What to demonstrate in your writeup

  • Which failure you targeted first
  • What changed after rewrite / hybrid retrieval / reranking
  • One example where the confidence gate saved you
  • One example where advanced RAG still failed
  • What you would do next with more time

LinkedIn post template

“This week I upgraded a naive RAG system into an advanced RAG system.

Biggest lesson: better answers came from better retrieval decisions, not bigger prompts.

I added: [rewrite] + [hybrid retrieval] + [reranker] + [confidence gate].

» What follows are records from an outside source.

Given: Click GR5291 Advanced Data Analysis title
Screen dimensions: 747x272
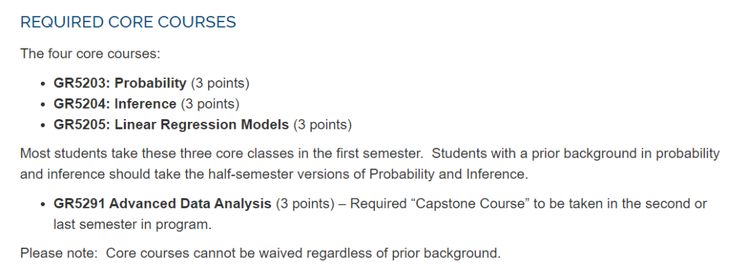Looking at the screenshot, I should [163, 204].
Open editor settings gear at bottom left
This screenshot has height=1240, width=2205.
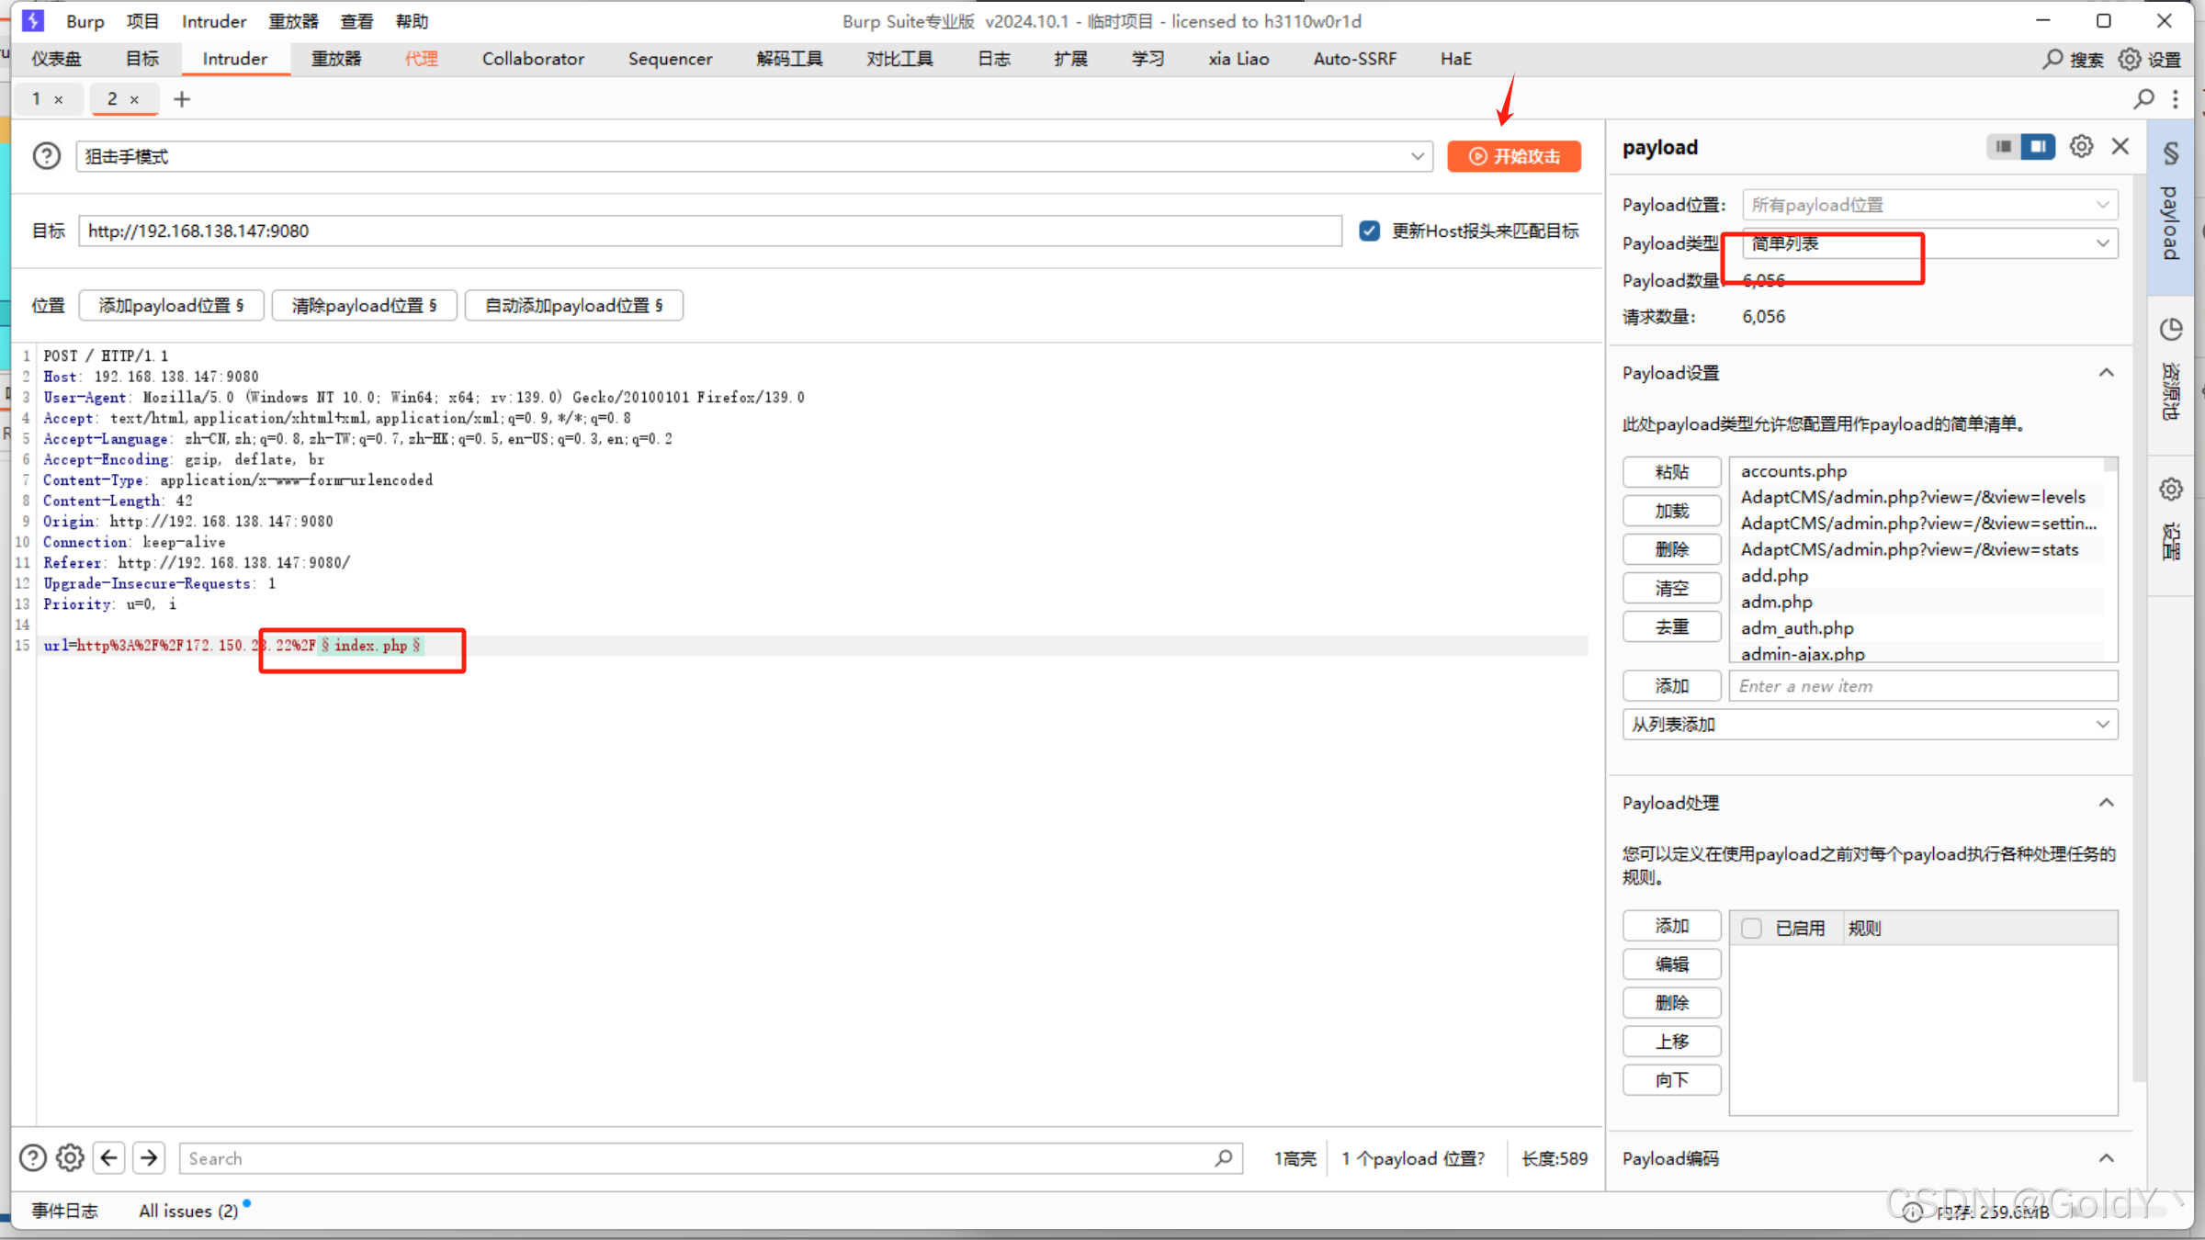[70, 1158]
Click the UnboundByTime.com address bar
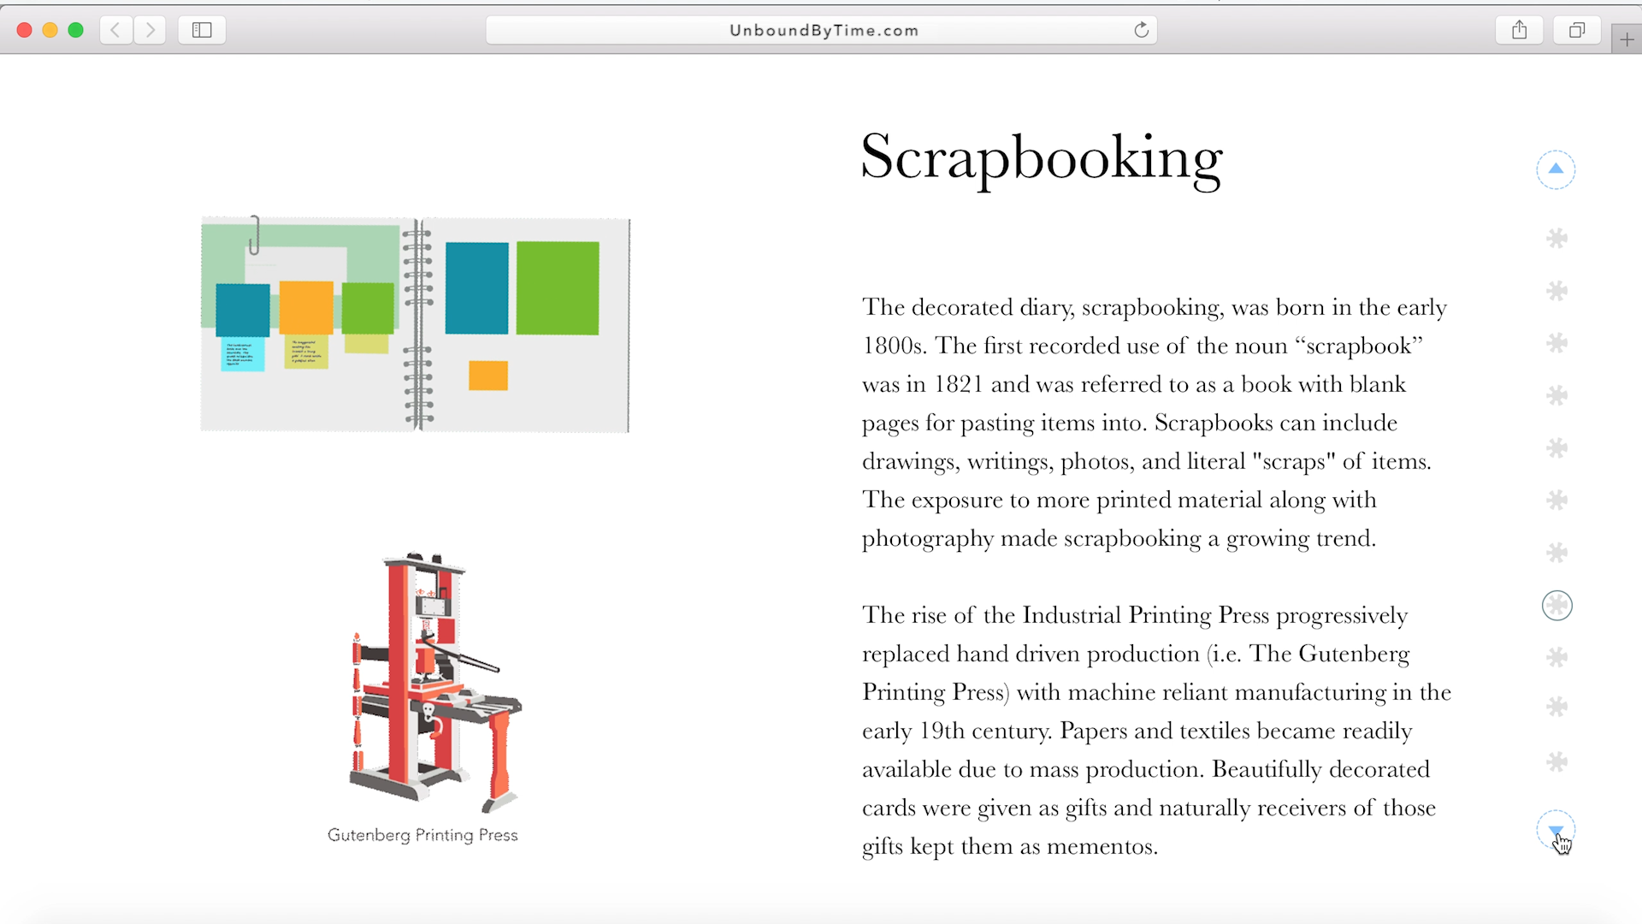 [x=823, y=31]
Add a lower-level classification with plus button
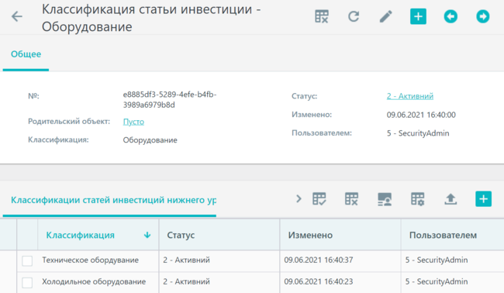The image size is (504, 293). [483, 199]
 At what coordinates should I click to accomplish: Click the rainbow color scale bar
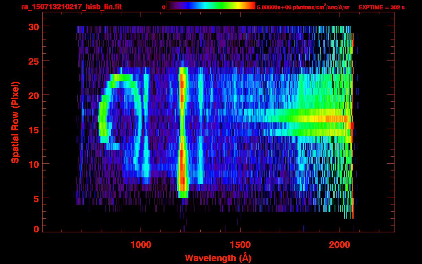[211, 6]
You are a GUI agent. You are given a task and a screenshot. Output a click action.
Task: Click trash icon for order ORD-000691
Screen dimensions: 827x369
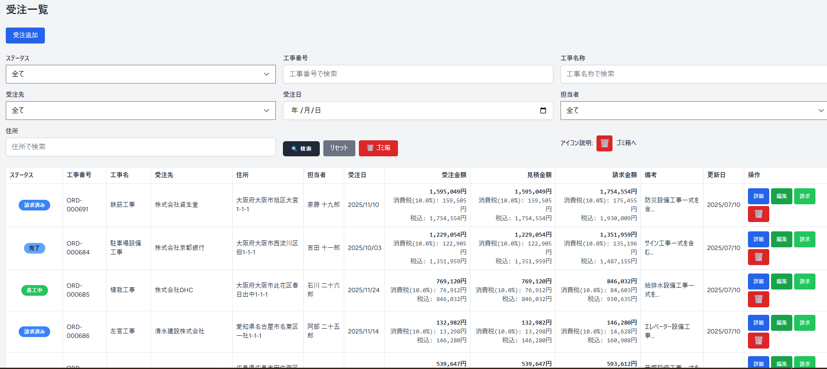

On [N] gold queries, the advanced path beat the baseline on the hardest multi-step questions.

Repo: [link]”

Why this hands_on_lab matters

Module 09 will turn this loop into a full agent. If you can already transform a query, choose a retrieval strategy, inspect evidence, retry, and stop responsibly, you already understand the core control pattern.